## TASK DETAILS
Everything from the line holding "Viewport: 1107px width, 582px height." through the last line of the data, and nothing else, should be retyped exactly, with no pictures.

## EXCERPTED DATA

★ ★ ★ ★ ★

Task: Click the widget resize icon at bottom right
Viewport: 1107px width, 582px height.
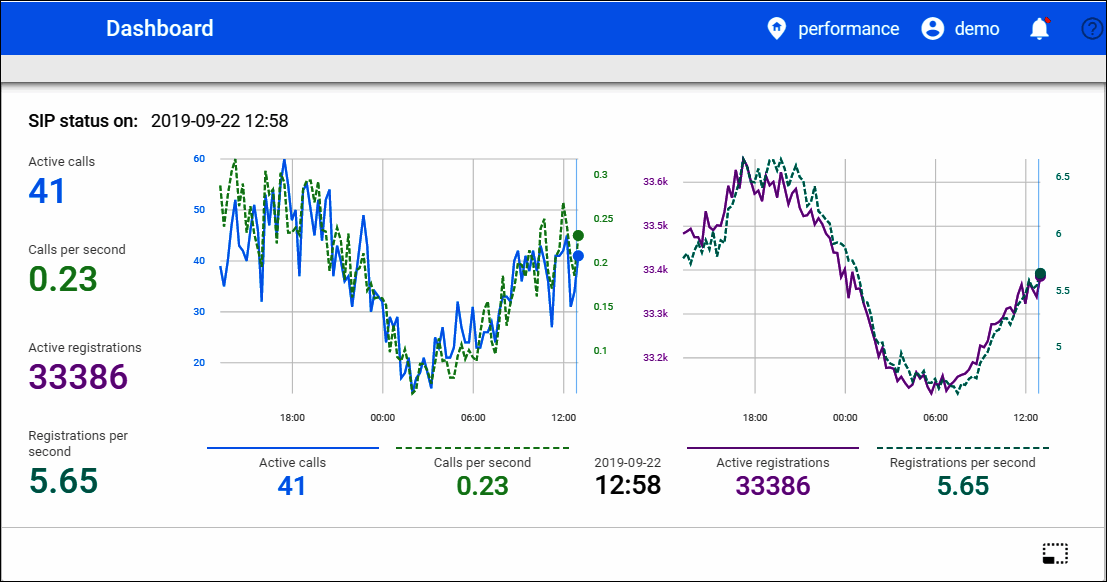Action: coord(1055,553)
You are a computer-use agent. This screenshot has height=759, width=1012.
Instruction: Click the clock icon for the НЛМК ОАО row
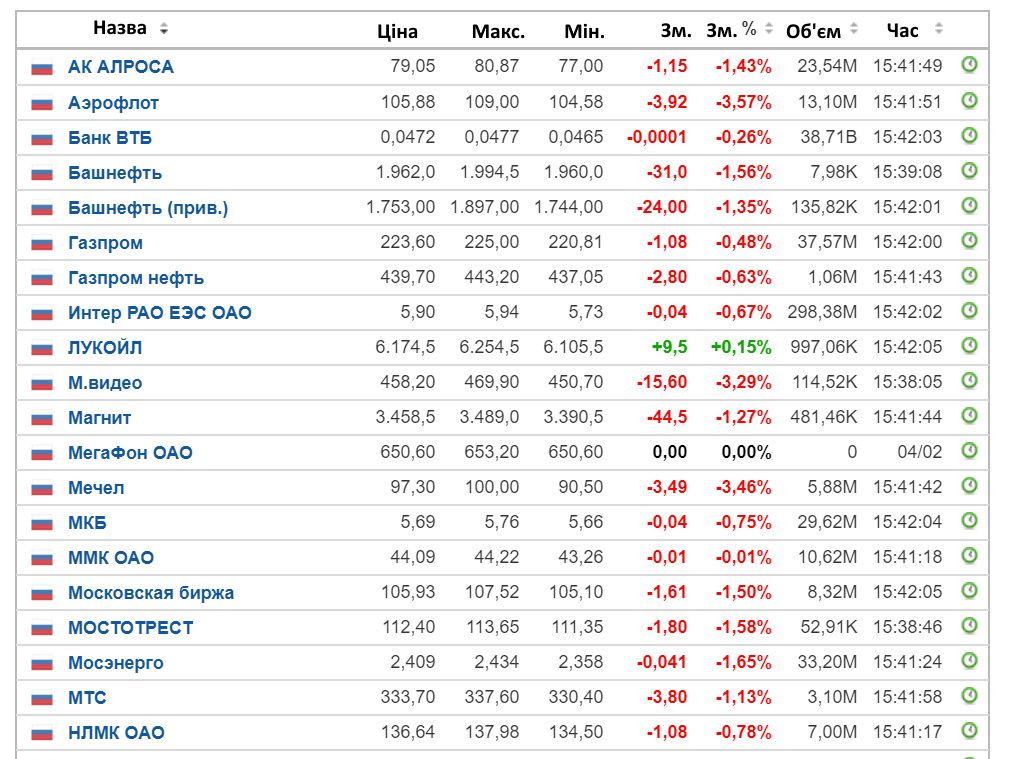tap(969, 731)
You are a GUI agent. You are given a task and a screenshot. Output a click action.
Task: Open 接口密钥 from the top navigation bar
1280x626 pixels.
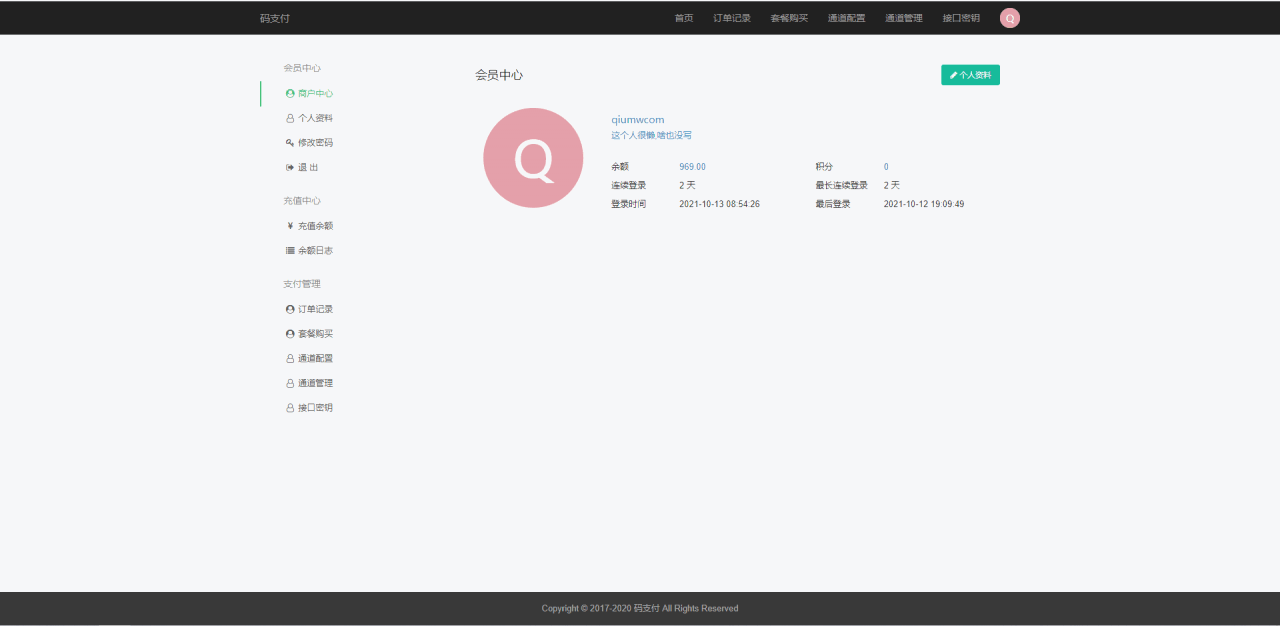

★ ★ ★ ★ ★

## WRITTEN SOLUTION
Viewport: 1107px width, 582px height.
Action: coord(1055,553)
You are a computer-use agent. This screenshot has height=759, width=1012.
Instruction: Click the clock icon for the НЛМК ОАО row
tap(969, 731)
You are a GUI agent. You are given a task and a screenshot. Output a click action.
Task: Open 接口密钥 from the top navigation bar
1280x626 pixels.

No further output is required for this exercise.